§ **RECORDED DATA**:

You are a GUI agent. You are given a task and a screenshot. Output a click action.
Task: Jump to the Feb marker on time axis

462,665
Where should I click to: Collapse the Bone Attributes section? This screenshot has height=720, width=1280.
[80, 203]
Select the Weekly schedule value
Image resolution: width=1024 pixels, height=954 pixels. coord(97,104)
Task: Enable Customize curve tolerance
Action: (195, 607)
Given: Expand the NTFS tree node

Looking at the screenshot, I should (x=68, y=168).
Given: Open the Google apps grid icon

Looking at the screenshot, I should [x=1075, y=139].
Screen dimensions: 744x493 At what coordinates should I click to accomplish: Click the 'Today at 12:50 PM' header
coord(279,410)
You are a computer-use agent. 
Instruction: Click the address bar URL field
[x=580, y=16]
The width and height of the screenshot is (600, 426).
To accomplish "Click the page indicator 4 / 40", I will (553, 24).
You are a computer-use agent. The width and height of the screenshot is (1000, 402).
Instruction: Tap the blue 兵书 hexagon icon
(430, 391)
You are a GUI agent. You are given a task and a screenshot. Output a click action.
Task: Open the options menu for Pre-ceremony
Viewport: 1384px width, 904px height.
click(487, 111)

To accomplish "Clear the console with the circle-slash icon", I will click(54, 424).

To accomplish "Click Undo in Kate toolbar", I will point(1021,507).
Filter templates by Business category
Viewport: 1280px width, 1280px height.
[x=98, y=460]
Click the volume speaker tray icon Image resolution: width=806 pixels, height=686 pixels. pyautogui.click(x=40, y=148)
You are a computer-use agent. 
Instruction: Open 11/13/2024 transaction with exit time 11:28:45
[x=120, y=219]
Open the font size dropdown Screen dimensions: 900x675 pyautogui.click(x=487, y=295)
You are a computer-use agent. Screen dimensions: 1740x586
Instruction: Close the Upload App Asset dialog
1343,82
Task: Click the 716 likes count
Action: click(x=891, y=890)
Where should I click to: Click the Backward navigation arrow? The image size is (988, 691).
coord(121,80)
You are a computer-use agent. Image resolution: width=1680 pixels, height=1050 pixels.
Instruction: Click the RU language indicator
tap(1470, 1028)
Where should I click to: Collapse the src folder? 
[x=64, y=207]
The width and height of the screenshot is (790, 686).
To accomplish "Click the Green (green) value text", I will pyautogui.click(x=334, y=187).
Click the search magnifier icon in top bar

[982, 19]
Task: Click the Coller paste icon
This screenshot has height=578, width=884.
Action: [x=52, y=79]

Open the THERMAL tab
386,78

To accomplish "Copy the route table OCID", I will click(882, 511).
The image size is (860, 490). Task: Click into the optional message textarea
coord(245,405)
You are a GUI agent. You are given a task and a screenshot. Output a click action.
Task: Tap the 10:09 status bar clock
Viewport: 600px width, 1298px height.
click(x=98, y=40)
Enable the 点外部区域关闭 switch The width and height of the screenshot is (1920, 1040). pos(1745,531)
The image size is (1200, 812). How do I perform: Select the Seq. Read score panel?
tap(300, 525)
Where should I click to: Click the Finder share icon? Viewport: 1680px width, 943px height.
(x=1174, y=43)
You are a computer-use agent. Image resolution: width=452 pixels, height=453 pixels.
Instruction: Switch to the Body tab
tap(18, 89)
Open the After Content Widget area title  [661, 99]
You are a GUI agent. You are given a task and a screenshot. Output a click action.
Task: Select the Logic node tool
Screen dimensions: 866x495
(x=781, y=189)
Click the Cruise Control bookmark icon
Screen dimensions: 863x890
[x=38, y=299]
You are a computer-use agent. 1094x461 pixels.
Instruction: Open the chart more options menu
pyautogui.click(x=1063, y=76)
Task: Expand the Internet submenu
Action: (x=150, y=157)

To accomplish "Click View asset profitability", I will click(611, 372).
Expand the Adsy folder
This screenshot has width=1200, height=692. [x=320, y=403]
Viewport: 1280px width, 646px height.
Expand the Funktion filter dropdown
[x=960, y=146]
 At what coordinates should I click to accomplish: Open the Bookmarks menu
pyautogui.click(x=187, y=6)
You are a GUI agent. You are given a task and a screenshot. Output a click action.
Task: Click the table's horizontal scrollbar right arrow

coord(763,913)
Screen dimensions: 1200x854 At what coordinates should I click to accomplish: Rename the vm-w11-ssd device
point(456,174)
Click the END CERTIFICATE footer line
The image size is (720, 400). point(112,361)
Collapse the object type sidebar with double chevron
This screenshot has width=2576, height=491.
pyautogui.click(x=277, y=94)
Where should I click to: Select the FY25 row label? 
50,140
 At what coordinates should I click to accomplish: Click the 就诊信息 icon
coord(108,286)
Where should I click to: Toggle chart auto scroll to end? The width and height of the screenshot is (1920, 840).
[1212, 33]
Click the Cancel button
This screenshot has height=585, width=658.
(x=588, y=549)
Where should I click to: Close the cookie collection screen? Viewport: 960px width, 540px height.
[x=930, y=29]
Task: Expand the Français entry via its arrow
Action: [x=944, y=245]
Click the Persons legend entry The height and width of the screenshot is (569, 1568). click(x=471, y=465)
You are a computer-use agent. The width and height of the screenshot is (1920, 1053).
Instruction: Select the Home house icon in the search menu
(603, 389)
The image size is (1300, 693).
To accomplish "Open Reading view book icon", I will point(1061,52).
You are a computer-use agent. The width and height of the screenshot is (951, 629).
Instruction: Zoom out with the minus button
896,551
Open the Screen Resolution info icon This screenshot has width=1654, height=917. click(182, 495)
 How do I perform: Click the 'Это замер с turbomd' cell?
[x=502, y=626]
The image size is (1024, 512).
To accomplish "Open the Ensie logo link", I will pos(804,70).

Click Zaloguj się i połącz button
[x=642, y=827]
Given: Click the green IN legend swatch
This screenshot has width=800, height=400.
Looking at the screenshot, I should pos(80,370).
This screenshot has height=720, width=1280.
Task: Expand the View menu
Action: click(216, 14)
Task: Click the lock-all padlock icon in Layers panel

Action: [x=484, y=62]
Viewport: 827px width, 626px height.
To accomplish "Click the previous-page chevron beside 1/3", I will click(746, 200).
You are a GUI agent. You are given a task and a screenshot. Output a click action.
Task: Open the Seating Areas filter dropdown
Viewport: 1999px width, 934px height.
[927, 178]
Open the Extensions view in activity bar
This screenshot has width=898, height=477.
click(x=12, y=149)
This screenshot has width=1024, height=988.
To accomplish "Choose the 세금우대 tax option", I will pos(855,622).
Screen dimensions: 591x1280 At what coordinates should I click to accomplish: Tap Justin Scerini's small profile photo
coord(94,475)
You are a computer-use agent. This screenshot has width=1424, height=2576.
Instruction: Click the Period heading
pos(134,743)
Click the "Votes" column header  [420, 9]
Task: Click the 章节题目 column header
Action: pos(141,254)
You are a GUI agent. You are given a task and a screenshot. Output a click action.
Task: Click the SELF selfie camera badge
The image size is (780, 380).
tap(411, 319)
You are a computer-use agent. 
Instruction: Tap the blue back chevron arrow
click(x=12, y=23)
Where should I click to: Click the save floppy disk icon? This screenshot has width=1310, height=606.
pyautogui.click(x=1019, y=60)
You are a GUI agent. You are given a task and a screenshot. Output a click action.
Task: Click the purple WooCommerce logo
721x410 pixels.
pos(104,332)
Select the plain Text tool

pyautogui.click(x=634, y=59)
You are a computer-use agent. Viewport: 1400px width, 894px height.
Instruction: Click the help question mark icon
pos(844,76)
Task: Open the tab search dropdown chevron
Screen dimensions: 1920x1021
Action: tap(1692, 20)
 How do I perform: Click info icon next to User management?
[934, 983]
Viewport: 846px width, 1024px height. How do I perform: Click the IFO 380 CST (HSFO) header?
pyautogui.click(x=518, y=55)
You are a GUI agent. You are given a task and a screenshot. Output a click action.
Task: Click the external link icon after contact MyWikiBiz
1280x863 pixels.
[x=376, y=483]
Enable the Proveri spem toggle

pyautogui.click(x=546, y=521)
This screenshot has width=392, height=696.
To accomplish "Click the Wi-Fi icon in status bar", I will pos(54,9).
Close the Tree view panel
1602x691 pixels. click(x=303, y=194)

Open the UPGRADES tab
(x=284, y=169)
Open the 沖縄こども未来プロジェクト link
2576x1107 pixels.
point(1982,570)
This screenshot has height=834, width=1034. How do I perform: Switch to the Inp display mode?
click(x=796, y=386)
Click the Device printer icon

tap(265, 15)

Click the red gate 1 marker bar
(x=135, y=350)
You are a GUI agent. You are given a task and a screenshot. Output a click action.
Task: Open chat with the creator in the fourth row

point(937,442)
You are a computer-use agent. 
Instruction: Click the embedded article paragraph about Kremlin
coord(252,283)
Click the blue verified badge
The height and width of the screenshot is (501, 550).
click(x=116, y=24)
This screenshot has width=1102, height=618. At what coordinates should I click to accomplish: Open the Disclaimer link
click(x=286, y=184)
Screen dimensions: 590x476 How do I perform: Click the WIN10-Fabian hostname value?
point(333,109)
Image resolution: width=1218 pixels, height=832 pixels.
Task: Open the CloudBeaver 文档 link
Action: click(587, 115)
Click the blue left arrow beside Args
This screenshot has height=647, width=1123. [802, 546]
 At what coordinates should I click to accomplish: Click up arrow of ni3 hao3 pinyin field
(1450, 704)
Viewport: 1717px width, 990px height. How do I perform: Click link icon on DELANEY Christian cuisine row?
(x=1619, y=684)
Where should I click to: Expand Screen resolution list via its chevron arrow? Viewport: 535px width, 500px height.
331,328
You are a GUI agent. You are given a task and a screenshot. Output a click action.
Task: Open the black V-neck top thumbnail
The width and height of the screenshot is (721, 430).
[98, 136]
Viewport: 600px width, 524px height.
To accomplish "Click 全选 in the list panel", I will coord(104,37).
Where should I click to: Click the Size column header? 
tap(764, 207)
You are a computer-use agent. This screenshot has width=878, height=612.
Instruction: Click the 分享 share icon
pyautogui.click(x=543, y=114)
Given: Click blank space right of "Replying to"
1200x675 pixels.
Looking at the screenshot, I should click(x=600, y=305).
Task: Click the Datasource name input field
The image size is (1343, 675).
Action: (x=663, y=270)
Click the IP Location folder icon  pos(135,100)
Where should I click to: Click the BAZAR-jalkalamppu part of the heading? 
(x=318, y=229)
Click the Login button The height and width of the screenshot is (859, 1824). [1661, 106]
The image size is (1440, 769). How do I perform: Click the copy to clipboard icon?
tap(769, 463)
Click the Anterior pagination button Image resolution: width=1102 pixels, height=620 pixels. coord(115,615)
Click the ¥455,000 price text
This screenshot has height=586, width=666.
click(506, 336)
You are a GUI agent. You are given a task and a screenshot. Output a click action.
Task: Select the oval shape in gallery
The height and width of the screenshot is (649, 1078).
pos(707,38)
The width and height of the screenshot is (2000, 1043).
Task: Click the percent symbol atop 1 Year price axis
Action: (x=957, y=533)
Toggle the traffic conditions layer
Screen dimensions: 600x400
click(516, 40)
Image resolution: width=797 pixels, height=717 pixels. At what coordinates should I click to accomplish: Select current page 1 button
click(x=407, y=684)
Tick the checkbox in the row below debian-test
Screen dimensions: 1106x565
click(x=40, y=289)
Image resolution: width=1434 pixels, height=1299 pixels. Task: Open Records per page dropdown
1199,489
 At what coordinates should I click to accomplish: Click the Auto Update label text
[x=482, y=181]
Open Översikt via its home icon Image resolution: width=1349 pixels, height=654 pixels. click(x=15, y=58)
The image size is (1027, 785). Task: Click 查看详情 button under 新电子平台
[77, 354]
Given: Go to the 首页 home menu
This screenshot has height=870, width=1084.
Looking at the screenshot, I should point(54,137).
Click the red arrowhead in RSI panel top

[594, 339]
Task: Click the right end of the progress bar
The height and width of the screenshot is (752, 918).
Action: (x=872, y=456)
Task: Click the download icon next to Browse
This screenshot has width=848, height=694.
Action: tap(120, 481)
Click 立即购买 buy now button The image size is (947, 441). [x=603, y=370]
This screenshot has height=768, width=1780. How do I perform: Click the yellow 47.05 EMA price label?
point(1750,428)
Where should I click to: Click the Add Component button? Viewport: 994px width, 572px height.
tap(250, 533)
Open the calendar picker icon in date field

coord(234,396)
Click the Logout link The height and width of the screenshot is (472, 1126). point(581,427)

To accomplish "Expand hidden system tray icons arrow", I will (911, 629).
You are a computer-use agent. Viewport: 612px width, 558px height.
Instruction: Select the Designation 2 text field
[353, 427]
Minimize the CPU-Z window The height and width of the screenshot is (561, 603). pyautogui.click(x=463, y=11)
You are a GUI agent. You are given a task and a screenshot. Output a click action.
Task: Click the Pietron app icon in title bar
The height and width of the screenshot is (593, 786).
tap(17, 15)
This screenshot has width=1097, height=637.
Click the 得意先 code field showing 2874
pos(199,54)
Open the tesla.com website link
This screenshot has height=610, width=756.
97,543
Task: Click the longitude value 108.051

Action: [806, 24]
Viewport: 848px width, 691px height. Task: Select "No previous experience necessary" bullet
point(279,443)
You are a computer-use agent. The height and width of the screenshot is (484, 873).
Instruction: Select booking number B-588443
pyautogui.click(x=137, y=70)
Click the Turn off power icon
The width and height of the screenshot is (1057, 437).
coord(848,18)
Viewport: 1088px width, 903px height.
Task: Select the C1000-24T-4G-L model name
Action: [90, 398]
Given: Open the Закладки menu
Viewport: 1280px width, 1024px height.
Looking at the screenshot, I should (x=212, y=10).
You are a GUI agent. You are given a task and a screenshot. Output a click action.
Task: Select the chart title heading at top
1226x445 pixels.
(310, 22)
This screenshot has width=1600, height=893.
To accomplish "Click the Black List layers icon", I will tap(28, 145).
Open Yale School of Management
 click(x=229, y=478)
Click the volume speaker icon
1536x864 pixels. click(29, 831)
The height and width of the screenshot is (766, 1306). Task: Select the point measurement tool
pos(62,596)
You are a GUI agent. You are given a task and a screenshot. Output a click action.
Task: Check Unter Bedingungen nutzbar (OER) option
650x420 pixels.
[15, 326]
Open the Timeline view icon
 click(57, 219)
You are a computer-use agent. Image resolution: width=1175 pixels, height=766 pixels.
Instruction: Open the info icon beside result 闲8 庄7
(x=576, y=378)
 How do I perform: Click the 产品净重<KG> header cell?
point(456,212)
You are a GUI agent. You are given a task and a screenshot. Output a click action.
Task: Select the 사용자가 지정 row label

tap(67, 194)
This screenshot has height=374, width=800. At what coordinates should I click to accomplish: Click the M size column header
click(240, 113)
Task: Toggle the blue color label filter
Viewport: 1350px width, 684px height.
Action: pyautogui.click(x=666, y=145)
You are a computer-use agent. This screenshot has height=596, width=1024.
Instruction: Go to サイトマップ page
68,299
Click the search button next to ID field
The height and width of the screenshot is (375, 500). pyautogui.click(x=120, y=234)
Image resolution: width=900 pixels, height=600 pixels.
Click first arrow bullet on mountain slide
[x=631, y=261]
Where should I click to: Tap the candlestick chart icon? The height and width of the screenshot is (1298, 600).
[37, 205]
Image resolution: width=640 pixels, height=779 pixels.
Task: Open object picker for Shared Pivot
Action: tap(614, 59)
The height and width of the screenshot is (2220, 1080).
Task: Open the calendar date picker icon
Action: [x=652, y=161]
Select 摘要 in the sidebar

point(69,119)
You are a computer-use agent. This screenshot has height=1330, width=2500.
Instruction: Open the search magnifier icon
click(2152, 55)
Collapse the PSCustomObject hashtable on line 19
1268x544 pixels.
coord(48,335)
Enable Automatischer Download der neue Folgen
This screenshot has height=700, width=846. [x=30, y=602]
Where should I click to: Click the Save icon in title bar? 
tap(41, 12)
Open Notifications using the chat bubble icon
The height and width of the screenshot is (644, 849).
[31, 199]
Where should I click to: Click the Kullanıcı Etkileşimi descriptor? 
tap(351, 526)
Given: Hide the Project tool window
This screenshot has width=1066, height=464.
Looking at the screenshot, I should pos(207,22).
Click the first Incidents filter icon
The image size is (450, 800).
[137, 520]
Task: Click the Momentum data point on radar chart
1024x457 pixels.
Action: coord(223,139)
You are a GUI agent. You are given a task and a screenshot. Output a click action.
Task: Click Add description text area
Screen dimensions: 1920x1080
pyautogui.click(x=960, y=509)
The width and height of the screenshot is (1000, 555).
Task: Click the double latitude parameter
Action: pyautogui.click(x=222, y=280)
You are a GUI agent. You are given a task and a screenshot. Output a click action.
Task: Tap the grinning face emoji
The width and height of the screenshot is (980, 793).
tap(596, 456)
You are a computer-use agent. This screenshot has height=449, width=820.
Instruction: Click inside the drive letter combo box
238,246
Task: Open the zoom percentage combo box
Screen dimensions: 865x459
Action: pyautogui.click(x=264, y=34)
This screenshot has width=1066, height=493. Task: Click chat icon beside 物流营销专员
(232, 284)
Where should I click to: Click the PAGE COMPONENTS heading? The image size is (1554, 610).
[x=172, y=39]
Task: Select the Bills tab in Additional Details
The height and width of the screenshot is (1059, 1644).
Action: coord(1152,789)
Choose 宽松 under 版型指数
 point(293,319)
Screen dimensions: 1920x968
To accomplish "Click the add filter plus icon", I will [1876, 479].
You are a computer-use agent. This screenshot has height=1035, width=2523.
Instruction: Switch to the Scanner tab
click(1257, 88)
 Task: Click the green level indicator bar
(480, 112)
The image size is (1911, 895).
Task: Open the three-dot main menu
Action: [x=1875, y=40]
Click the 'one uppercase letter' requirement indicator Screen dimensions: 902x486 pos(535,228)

§ **ABOUT THIS TASK**:
In the listing above, locate the line containing "The image size is (450, 800)." and the line containing "has height=449, width=820.". Transcribe those two lines and everything between them, exactly as written.

§ **SOLUTION**:
The image size is (450, 800).
[137, 520]
Task: Click the Momentum data point on radar chart
1024x457 pixels.
Action: coord(223,139)
You are a GUI agent. You are given a task and a screenshot. Output a click action.
Task: Click Add description text area
Screen dimensions: 1920x1080
pyautogui.click(x=960, y=509)
The width and height of the screenshot is (1000, 555).
Task: Click the double latitude parameter
Action: pyautogui.click(x=222, y=280)
You are a GUI agent. You are given a task and a screenshot. Output a click action.
Task: Tap the grinning face emoji
The width and height of the screenshot is (980, 793).
tap(596, 456)
You are a computer-use agent. This screenshot has height=449, width=820.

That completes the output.